The danger of conflict between two of these three powers was, contrary to common perception, very real during the Interwar Period. The US was isolationist at the time, but very suspicious of British domination of much of the world. France and Britain had remained allied in World War I, but the historic rivalry between the two on land and at sea had not been forgotten. And Britain for her part was cognizant of the growing industrial power of the United States, which had declared its intention to build a navy "second to none." To some British military thinkers, this was a danger almost as great as that of German rearmament - especially as there had been a real and large movement that supported the US joining the First World War on Germany's side in the First World War.

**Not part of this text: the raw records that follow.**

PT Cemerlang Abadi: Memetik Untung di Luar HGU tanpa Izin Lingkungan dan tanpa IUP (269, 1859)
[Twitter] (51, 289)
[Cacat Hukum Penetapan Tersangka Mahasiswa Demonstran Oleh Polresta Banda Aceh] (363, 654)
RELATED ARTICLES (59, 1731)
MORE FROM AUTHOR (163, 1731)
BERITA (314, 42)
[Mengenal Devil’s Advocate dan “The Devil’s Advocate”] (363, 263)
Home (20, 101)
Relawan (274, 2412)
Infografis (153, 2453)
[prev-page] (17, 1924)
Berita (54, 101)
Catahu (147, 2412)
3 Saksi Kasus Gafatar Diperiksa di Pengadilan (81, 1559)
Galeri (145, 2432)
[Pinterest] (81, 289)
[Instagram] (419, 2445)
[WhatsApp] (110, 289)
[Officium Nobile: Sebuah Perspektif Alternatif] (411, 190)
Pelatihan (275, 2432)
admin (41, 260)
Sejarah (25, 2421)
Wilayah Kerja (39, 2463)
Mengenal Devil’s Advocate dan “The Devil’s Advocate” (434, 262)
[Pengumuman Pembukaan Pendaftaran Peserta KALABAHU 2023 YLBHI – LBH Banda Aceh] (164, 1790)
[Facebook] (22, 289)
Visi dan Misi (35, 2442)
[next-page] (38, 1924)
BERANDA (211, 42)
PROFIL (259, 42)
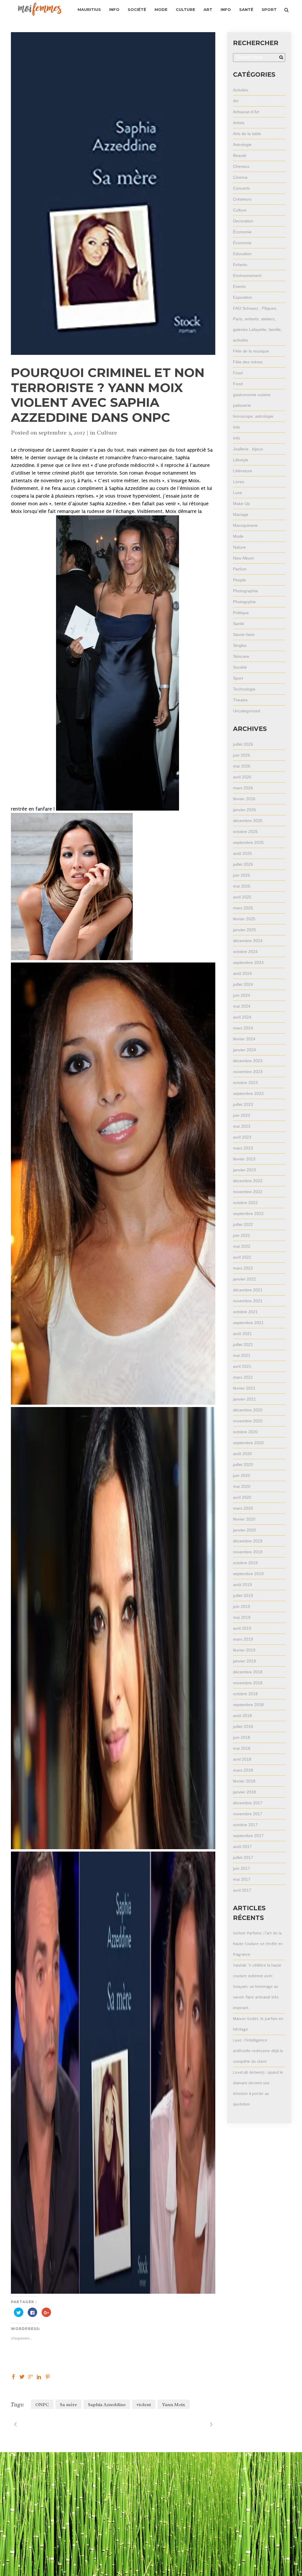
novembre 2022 (247, 1191)
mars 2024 (243, 1028)
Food (238, 372)
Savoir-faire (244, 634)
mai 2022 (241, 1246)
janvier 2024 (244, 1049)
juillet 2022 (243, 1224)
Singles (240, 645)
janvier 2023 (244, 1170)
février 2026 (244, 798)
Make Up (241, 503)
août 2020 (242, 1453)
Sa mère (68, 2405)
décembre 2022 (247, 1180)
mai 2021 (241, 1355)
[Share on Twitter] (21, 2376)
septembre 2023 (248, 1093)
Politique (241, 612)
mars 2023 (243, 1148)
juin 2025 (241, 875)
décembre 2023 (247, 1060)
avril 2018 (242, 1759)
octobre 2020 (245, 1431)
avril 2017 (242, 1890)
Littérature (242, 470)
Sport (238, 678)
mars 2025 (243, 908)
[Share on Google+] (30, 2376)
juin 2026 (241, 755)
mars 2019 (243, 1639)
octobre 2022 (245, 1202)
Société (240, 667)
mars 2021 (243, 1377)
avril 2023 (242, 1137)
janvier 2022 (244, 1279)
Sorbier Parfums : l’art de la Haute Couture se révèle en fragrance (258, 1944)
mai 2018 (241, 1748)
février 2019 (244, 1650)
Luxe (237, 492)
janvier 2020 (244, 1530)
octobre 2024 (245, 951)
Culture (107, 432)
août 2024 (242, 973)
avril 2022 (242, 1257)
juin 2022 (241, 1235)
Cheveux (241, 166)
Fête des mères (247, 362)
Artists (238, 122)
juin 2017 (241, 1868)
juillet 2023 (243, 1104)
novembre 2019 (247, 1551)
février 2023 (244, 1159)
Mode (238, 536)
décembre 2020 (247, 1410)
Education (242, 253)
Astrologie (242, 144)
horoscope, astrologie (253, 416)
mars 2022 (243, 1268)
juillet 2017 (243, 1857)
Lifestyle (240, 460)
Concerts (241, 188)
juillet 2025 (243, 864)
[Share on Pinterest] (47, 2376)
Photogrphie (244, 601)
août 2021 (242, 1333)
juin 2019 (241, 1606)
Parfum (240, 569)
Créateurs (242, 199)
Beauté (239, 155)
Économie (242, 231)
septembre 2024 (248, 962)
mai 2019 (241, 1617)
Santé (238, 623)
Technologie (244, 689)
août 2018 (242, 1715)
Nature (239, 547)
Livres (238, 481)
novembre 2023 (247, 1071)
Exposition (242, 297)
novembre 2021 (247, 1300)
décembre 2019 (247, 1541)
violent (144, 2405)
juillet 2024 (243, 984)
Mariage (240, 514)
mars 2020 (243, 1508)
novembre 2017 (247, 1813)
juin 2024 (241, 995)
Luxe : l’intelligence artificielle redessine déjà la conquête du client (258, 2051)
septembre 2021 (248, 1322)
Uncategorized (246, 711)
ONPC (42, 2405)
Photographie (245, 590)
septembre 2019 (248, 1573)
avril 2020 (242, 1497)
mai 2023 (241, 1126)
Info (236, 427)
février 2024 (244, 1039)
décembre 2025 (247, 820)
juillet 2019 (243, 1595)
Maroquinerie (245, 525)
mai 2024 (241, 1006)
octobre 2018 (245, 1693)
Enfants (240, 264)
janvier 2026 (244, 809)
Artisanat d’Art (246, 111)
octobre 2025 (245, 831)
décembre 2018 (247, 1672)
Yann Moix (173, 2405)
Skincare (241, 656)
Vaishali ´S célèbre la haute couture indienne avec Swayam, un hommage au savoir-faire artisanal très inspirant (257, 1986)
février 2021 (244, 1388)
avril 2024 (242, 1017)
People (239, 580)
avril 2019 (242, 1628)
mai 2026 (241, 766)
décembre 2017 (247, 1803)
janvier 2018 (244, 1792)
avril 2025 (242, 897)
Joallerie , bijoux (248, 449)
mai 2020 (241, 1486)
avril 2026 (242, 777)
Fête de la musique (251, 351)
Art (235, 101)
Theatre (240, 700)
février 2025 (244, 918)
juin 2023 (241, 1115)
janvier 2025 (244, 929)
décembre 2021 (247, 1290)
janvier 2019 (244, 1661)
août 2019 (242, 1584)
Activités (240, 90)
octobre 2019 (245, 1562)
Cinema (240, 177)
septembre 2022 (248, 1213)
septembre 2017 (248, 1835)
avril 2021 (242, 1366)
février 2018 (244, 1781)
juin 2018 (241, 1737)
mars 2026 (243, 788)
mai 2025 (241, 886)
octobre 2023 (245, 1082)
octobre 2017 (245, 1824)
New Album (243, 558)
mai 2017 (241, 1879)
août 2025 (242, 853)
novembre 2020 (247, 1421)
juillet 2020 (243, 1464)
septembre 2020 (248, 1442)
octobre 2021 (245, 1311)
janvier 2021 (244, 1399)
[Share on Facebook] (13, 2376)
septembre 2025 (248, 842)
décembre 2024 (247, 940)
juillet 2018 (243, 1726)
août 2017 (242, 1846)
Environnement (247, 275)
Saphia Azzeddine (107, 2405)
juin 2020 (241, 1475)
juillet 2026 (243, 744)
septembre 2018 (248, 1704)
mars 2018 (243, 1770)
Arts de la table (247, 133)
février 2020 (244, 1519)
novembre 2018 (247, 1682)
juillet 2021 (243, 1344)
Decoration (243, 221)
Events (239, 286)
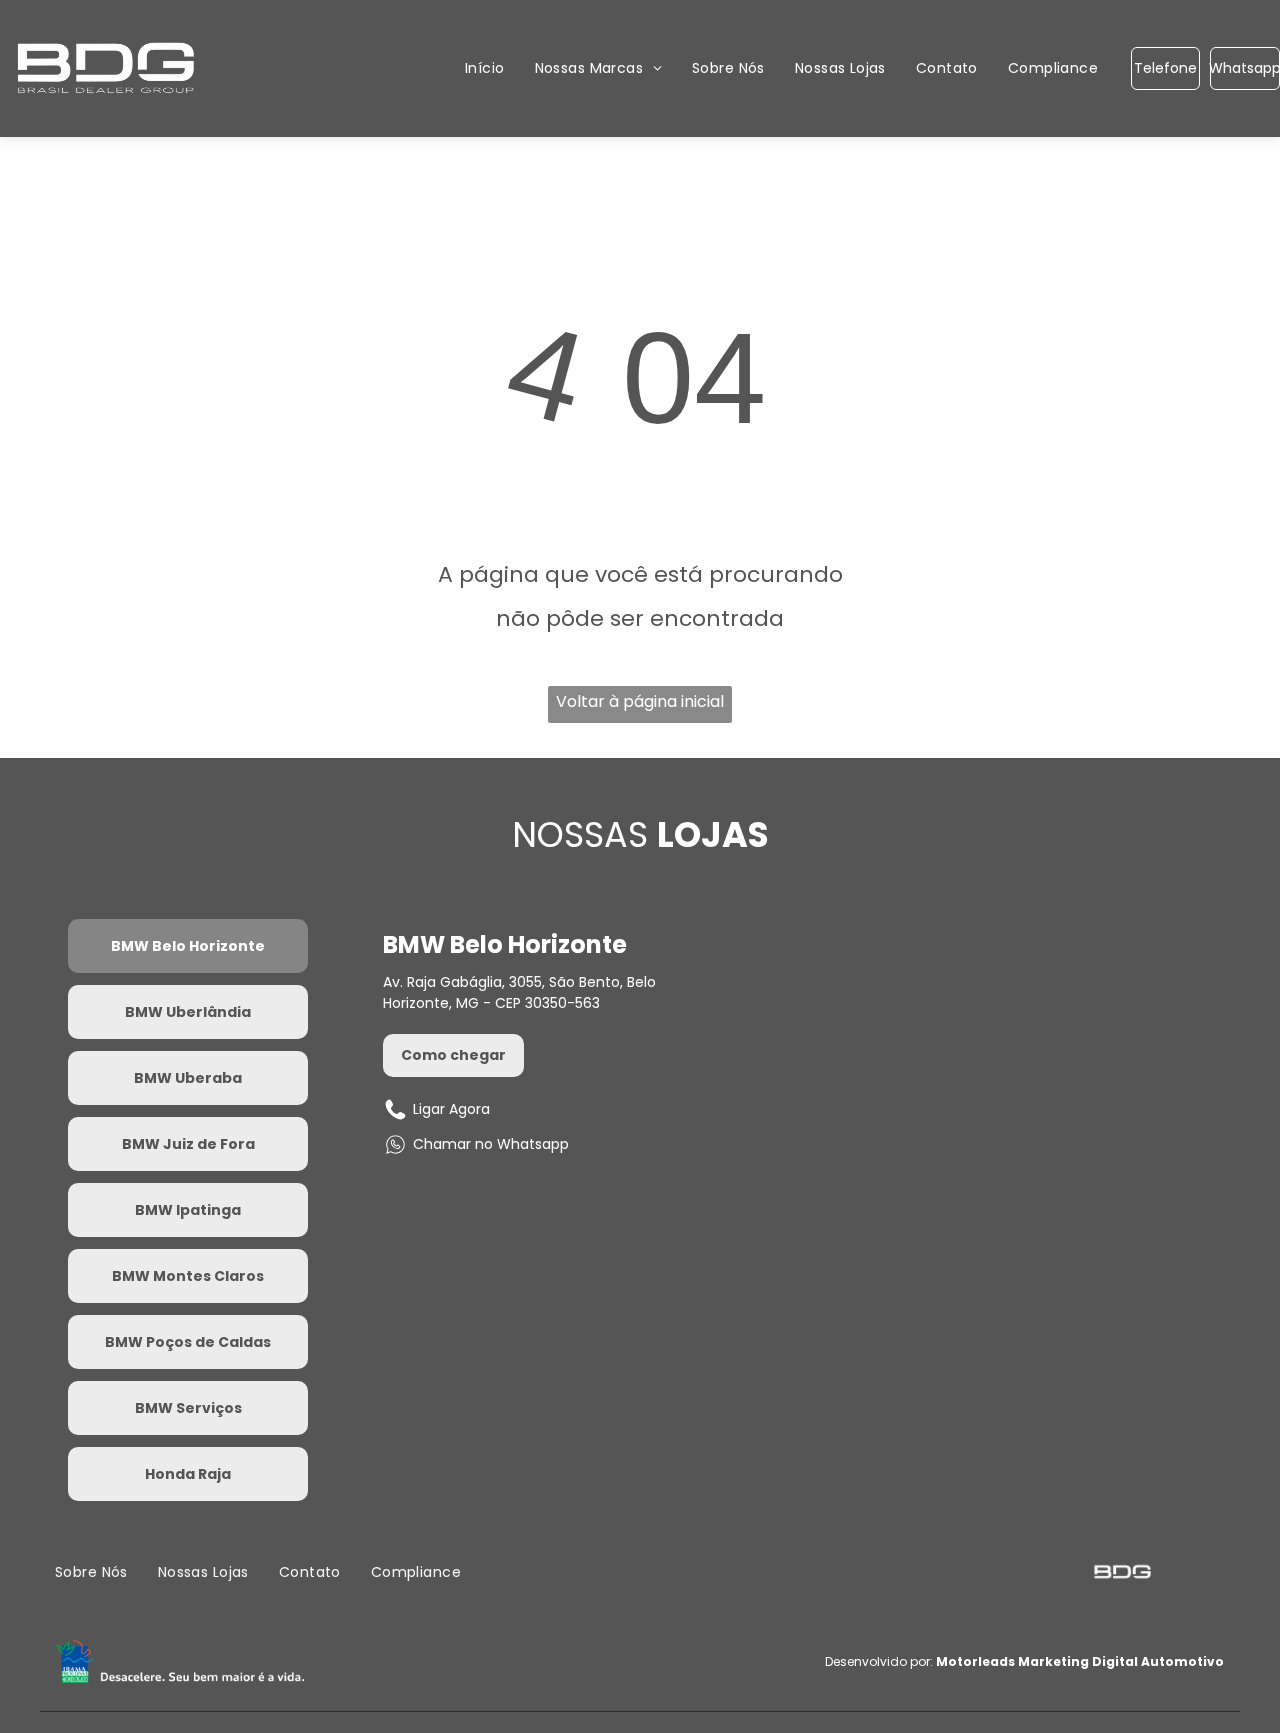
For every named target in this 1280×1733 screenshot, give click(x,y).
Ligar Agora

Tensions like these may seem petty in retrospect, and certainly were. However, wars have come out of even more ridiculous fears and speculative anxiety. National pride, fear of the shifting balance of power, and old rivalries comprised a significant part of the fabric of the pre-1914 environment.
But the London Treaty went a long way towards mitigating the growth of any hostility between these powerful states. Participation and compliance on the part of each signatory reinforced a sense of trust and fair play which was not found between, say, Japan and the United States. This facilitated cooperation as the international environment degraded in 1938 and 1939 on the eve of the outbreak of war.